Given that, in 2018, more books were written about animals than children of color — plus the fact that books about white children make up 50% of new books — it’s heartening to see the work that Scholastic and WNDB are doing, as well as the effect they are having. Those numbers are pretty bad, but they’re actually better than back in 2015, when 73.3.% of all children’s books had a white protagonist. WNDB also takes a wider view of diversity beyond just race; the organization outlines on its website that the goal is representation of “all diverse experiences, including (but not limited to) LGBTQIA, Native, people of color, gender diversity, people with disabilities, and ethnic, cultural, and religious minorities.”

So what could the problem possibly be? According to a response in The Federalist, these books are hoping to “saturate” kids with so-called “identity politics.” The phrase “identity politics” is maddeningly vague, but is usually wielded by the right to dismiss anything that centers on something other than the normative straight male, white, cis, able-bodied perspective. This, of course, ignores the fact that being white, straight, cis-gendered, male, and able-bodied are also identities that inform how people see the world.

Beyond that bad faith argument, it’s hard to know where to start with the meandering post’s attempted takedown of diverse kids books.
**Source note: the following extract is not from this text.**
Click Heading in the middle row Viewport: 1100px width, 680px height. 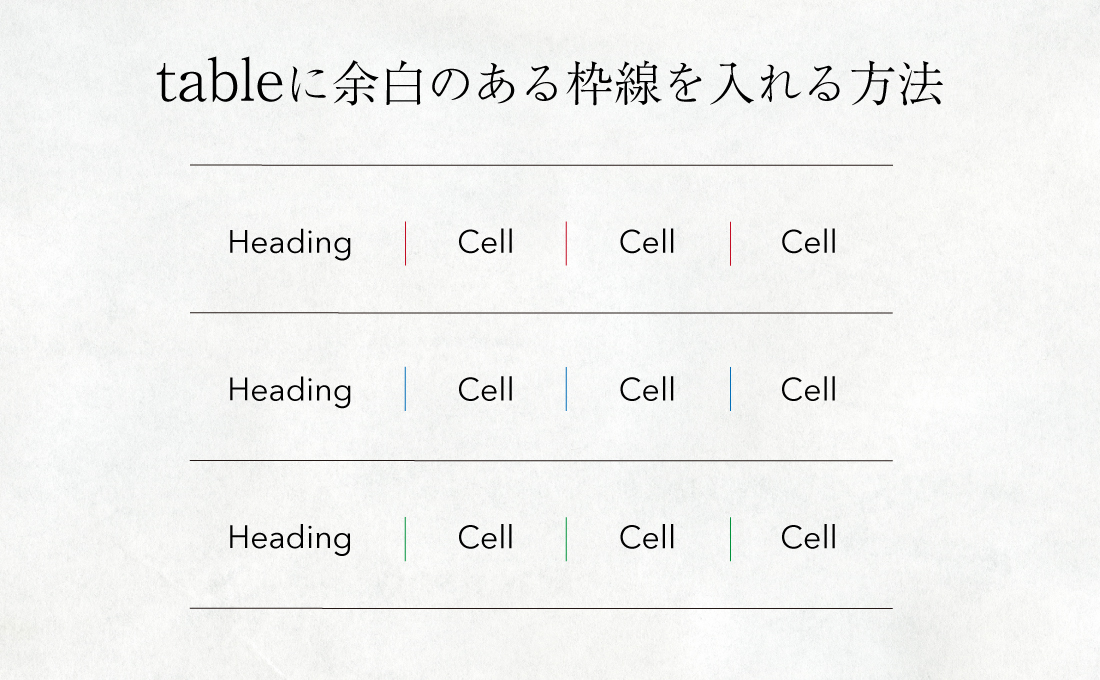pos(290,390)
The writer, Joy Pullmann, cherry-picks the books most likely to offend conservative readers — pointing out books that center on transgender and non-straight kids in their storylines as well as disparaging a book about a girl whose mosque is vandalized by a “hate crime” (quotations Pullmann’s). Pullmann is equally dismissive of a graphic novel by Dan Brown based on his firsthand experiences at a Syrian refugee camp. It’s pretty appalling to see her brush aside books about very real suffering — however fictionalized.

But wait: According to Pullmann’s article, children should be happy with books written long, long ago (back when that 73.3% number was even higher). Interestingly, one of two examples of classic children’s literature she suggests is Huckleberry Finn — you know, that old standby that features slavery, child abuse, and children drinking and smoking. Furthermore, books with diverse characters learning to be true to themselves are apparently redundant, because, in Pullmann’s words, they’re already the plot of “two-thirds of Disney movies” (?!). So, let’s get this straight, Joy: Should we stop publishing children’s books altogether, since the basic message is basically “covered”? Or should the only new books be the ones that resemble the already-existing books written by dead white men? And again…how are these “suggestions” of yours somehow not political?

There is also an underlying argument here about whether or not the themes of these books are appropriate — such as, say, a middle schooler struggling with being attracted to girls and boys, or another realizing her dad is secretly dating her friend’s mom. But if those themes aren’t considered “appropriate,” certainly neither is the entire history of children’s books that deal with pretty darn adult themes (again: Huck Finn). The idea that children are encountering racism, sexism, or homophobia for the first time in the pages of books ignores the very real IRL experiences of many of the children that WNDB hopes to serve.

And what of the cis, able-bodied, white child readers out there? These books are for them, too! After Toni Morrison died, my cis, white, able-bodied self remembered the first book of hers I read, The Bluest Eye. I was eleven, and probably missed a lot of what was going on. But as a white child growing up in an overwhelmingly white community, reading it was formative in how I learned about our country’s history. Yes, I had learned about it at school, but getting to know the characters of the book provided a more intimate, urgent, and real experience.

Seeing yourself in books is powerful, and should not be discounted. But diverse books allow all readers to gain a more expansive view of the world. And isn’t that a lot of why we want our children to read in the first place?